- Directed by: Charles Jones
- Story by: Robert Givens
- Produced by: Leon Schlesinger
- Music by: Carl W. Stalling
- Animation by: Philip Monroe
- Color process: Technicolor
- Production company: Leon Schlesinger Productions
- Distributed by: Warner Bros. Pictures
- Release date: September 23, 1939; (earliest known date)
- Running time: 7 min
- Country: United States
- Language: None

= Little Lion Hunter =

1939 film by Charles Jones

Little Lion Hunter is a 1939 American animated comedy short film directed by Charles Jones. The short was released to theaters as early as September 23, 1939. It is part of the Merrie Melodies series and the first cartoon to feature Inki. It was re-released as a "Blue Ribbon" reissue in 1946 as The Little Lion Hunter, rendering the original film and credits lost.

==Plot==
Inki fails to hunt a parrot, giraffe and butterfly with his spear. He then finds giant footprints created by the Minah Bird, who walks to the beat of Felix Mendelssohn's The Hebrides and is chased into a hole. He tricks Inki with a sleeping skunk.

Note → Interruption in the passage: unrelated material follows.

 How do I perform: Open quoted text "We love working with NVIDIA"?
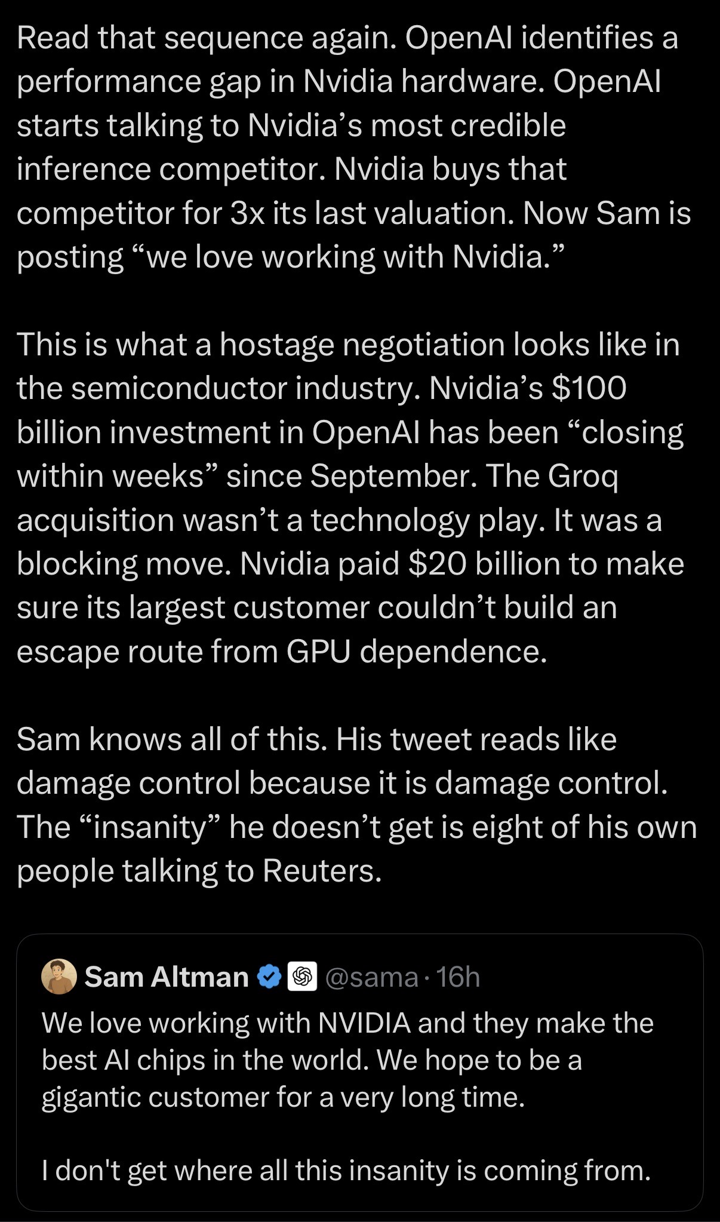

Inki tries to hunt a tortoise, who escapes into a hole. Inki could not find the tortoise while the Minah Bird walks on him. Inki angrily throws his spear, which coincidentally forms a bridge for the Minah Bird to walk across a cliff. He chases the Minah Bird into a tree, where the Minah Bird tricks him into falling, while a lion spots him. Inki does not realize the lion is next to him until he squeezes under a tree and spots it. Inki disguises himself as a cut tree trunk, which the lion falls for until the Minah Bird's call causes him to notice Inki running. As Inki taunts the lion, the Minah Bird emerges from the trunk and distracts the lion, who is brutally beat up and tied to a tree offscreen. The Minah Bird points Inki towards the trapped lion before kicking him, much to his confusion.

==Home media==
Little Lion Hunter is available in an unrestored version on both the VHS tape The Best of Bugs Bunny and Friends and the laserdisc The Golden Age of Looney Tunes Volume 2 (side 4).